• **GIVEN PASSAGE**
Take the sleeve, for example. If I make a sleeve to go on a sweater the way that 95% of the available patterns do, then I'm going to start at the wrist, knit flat (thus inviting in the Dread Pirate Purling) and go up to the shoulder. Two problems: What if it's too short? Then I'm hosed. I have to unravel the entire bloody sleeve to add in extra inches. Secondly, last time I checked, an ARM is ROUND - why not knit the sleeve in the round??? Why bring in the extra work of purling and then seaming???
Knitting publishers, you are missing a huge market by favoring "traditionally" (aka convoluted) constructed garments. You are alienating Process Knitters who hate purling, who hate seaming. You are jettisoning the best parts of our craft by taking away the power to easily try on as we go and forgoing the ability to easily add or subtract length from a garment. It may take a tad bit more study to learn how to knit these garments, but isn't it worth it???

• **DATASET CONTENT**
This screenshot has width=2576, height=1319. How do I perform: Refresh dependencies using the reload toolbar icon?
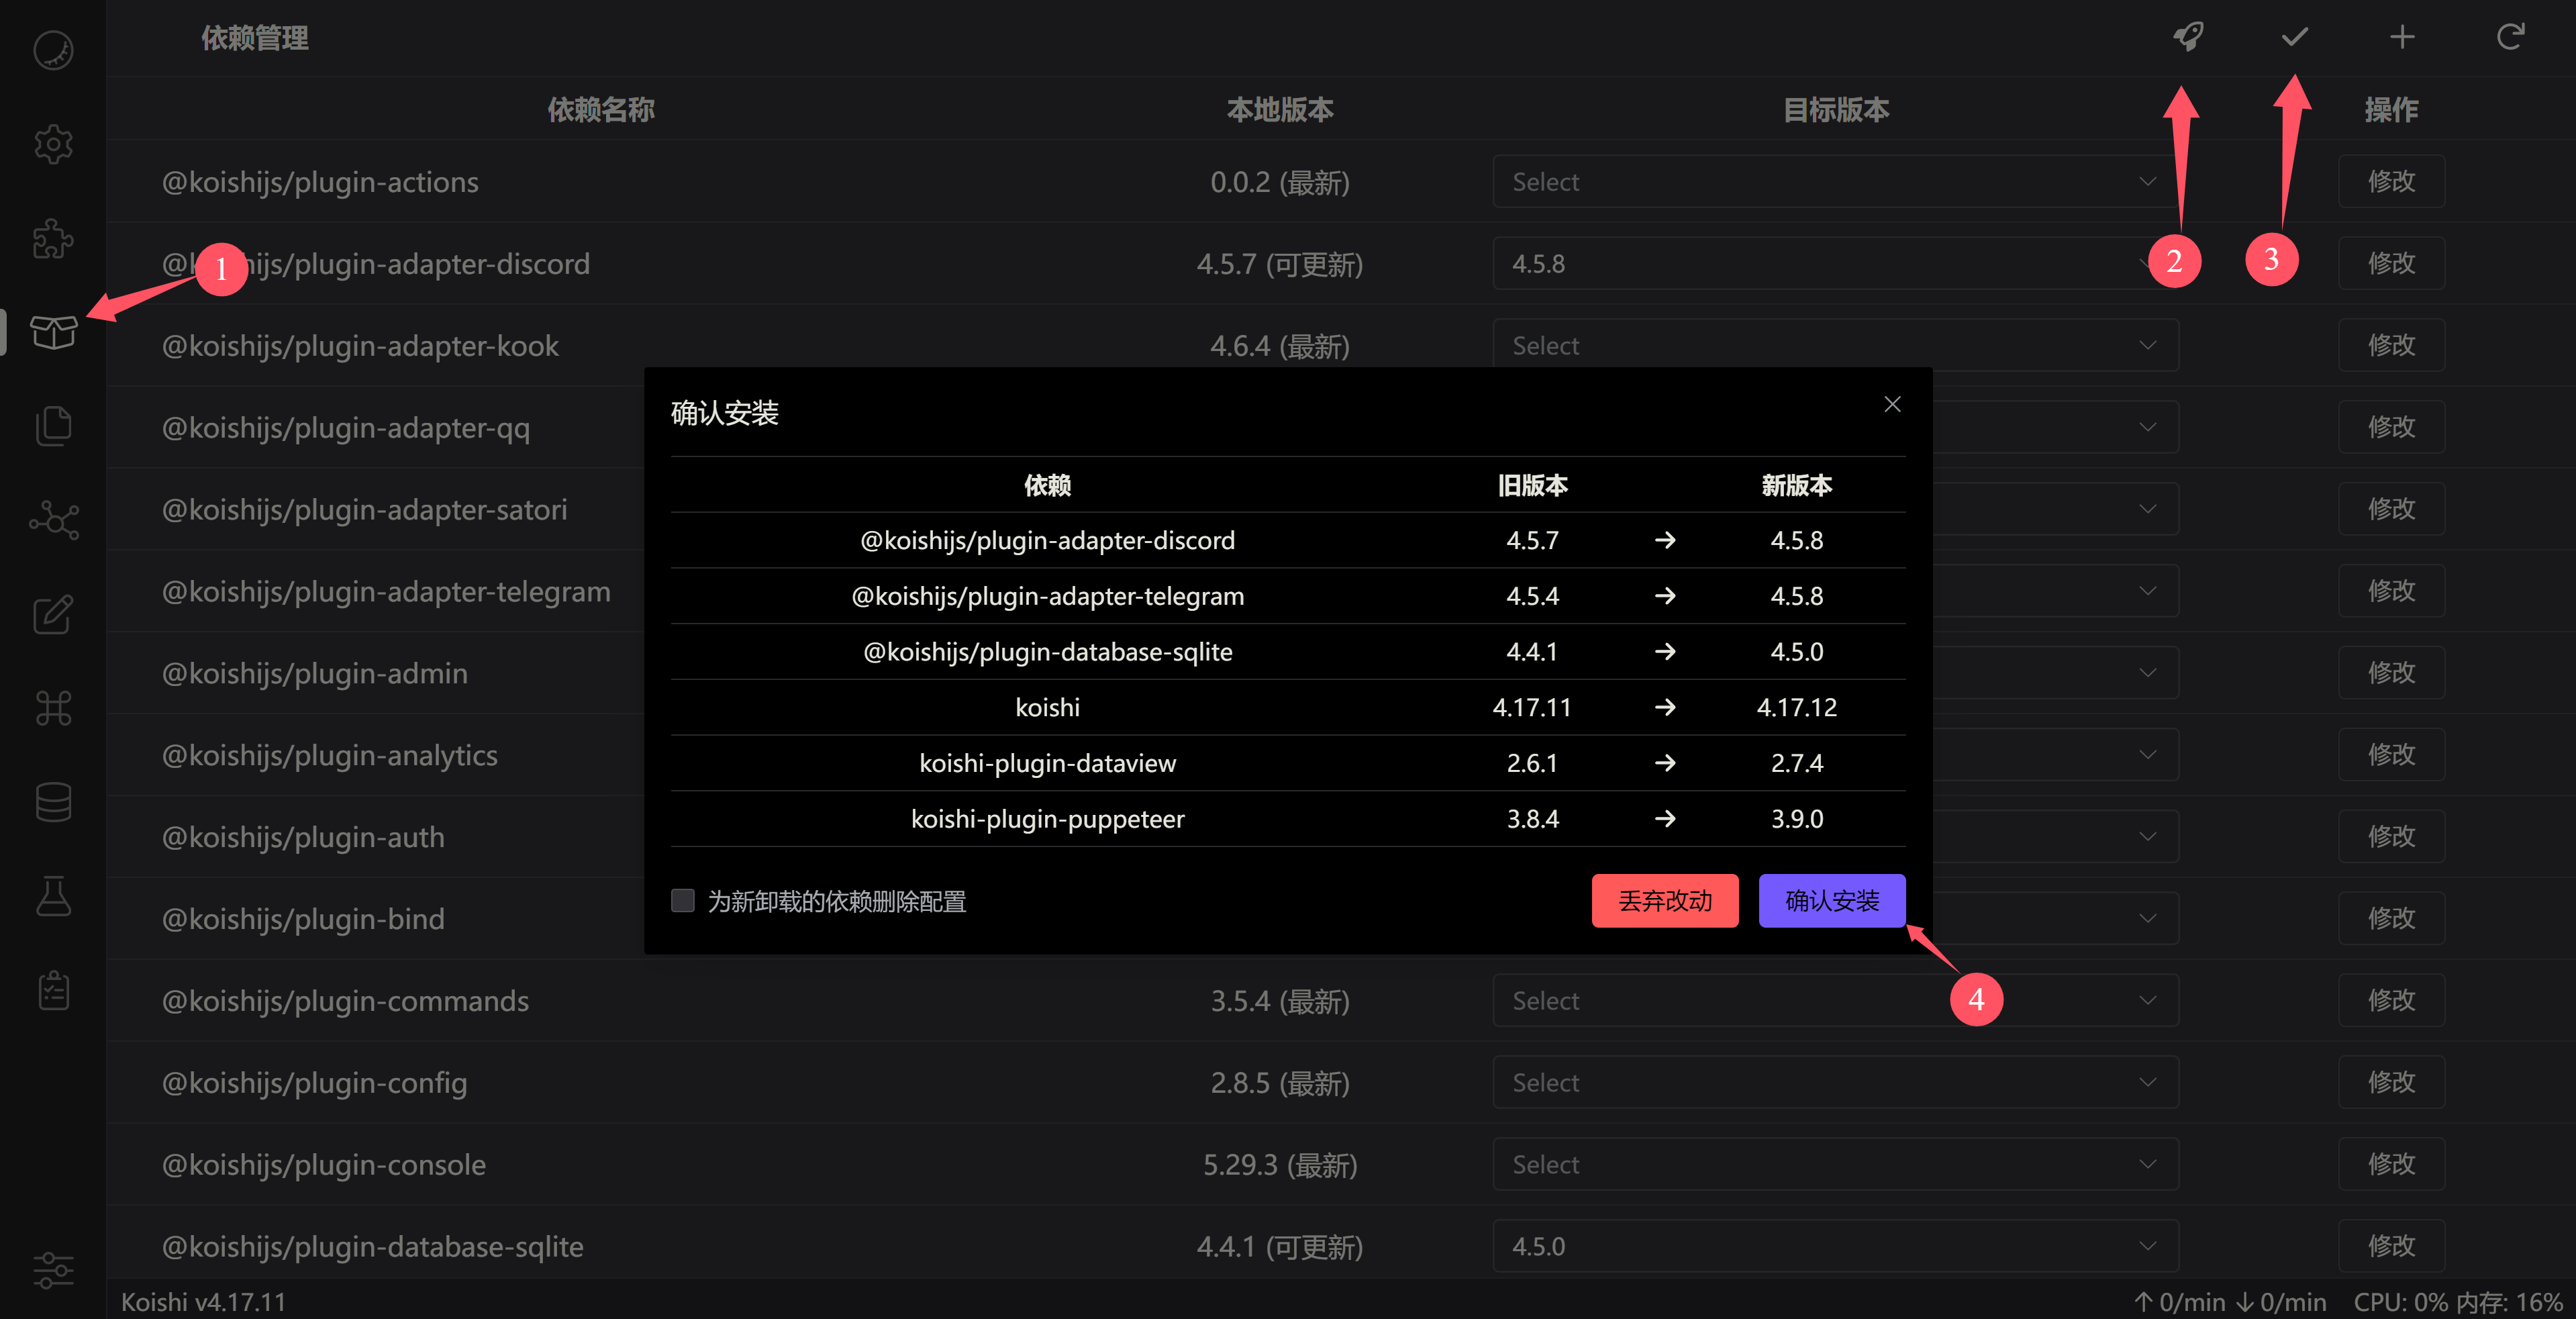[x=2511, y=37]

• **STATED PROBLEM A**
In the knitting passage, where do most available patterns have you start a sweater sleeve?
• **STATED PROBLEM B**
Carry on the passage about knitting publishers and garment construction, picking up after its final sentence.

• **OUTPUT A**
At the wrist.

• **OUTPUT B**
Designers like Barbara Walker, Wendy Bernard, Stephanie Japel, and Diane Soucy, I salute you! You have put the full power of knitting back into our hands and onto our needles and enabled us to knit like the craft originally intended!
And knitters, it's time to take back our craft. Let designers and publishers know that we are knitters, not seamstresses! Tell them that we embrace a challenge and want to learn new construction methods! Yell from the mountaintops that we are no longer going to cripple our craft or eschew the best that the yarn and needles have to offer! And if we all yell loudly enough, perhaps, just perhaps, they'll hear us and we can affect our own Knitter's Revolution and we can get back to the best of the heart that the needles offer us.
Marissa commented:
I made *one* sweater flat. And the back was about 3 inches longer than the front. I frogged the whole thing, tossed the DK yarn back into my stash, and haven't touched it since.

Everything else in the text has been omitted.